» **WHAT IS REQUIRED**: Within the records below, find each line that holds the string "agent", then copy it.

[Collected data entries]
★ ★ ★ ★
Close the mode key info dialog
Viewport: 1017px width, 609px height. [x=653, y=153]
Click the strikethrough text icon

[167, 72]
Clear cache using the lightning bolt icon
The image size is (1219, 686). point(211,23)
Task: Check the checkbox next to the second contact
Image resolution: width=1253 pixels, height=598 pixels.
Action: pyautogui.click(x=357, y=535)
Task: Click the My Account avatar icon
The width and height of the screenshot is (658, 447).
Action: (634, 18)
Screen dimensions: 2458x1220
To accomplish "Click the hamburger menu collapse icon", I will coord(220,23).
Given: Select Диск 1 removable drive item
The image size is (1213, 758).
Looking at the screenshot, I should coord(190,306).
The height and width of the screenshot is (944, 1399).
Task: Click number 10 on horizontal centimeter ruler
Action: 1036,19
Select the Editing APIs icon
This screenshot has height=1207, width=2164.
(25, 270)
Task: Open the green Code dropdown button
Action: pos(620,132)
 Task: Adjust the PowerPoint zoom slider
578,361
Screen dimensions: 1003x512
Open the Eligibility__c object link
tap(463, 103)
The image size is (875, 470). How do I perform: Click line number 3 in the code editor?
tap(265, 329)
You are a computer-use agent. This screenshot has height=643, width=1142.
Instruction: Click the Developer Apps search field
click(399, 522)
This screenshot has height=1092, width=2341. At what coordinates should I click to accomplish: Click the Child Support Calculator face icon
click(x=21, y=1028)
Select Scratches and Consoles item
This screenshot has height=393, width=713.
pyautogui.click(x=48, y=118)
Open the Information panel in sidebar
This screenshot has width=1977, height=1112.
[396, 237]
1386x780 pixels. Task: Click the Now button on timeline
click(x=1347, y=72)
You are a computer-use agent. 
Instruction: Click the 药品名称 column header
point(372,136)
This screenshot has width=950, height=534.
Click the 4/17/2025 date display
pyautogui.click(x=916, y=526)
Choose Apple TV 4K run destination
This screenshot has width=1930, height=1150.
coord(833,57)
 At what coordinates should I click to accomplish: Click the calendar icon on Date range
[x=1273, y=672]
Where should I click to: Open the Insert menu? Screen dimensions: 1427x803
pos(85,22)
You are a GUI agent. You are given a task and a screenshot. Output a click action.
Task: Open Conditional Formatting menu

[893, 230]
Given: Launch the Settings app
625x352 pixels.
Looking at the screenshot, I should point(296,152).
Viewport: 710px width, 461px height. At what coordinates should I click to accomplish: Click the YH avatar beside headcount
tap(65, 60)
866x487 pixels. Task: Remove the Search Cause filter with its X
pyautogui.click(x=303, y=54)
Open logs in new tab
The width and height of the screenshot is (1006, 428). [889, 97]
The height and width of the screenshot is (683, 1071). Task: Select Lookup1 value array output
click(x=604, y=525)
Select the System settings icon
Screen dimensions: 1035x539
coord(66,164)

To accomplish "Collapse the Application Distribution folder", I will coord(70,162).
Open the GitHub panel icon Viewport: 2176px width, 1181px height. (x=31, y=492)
★ ★ ★ ★
» **PROBLEM SOLUTION**:
You are a computer-use agent. This screenshot has height=643, width=1142.
You are a computer-use agent. 
You are a GUI agent. You are given a task and a screenshot. Output a click action.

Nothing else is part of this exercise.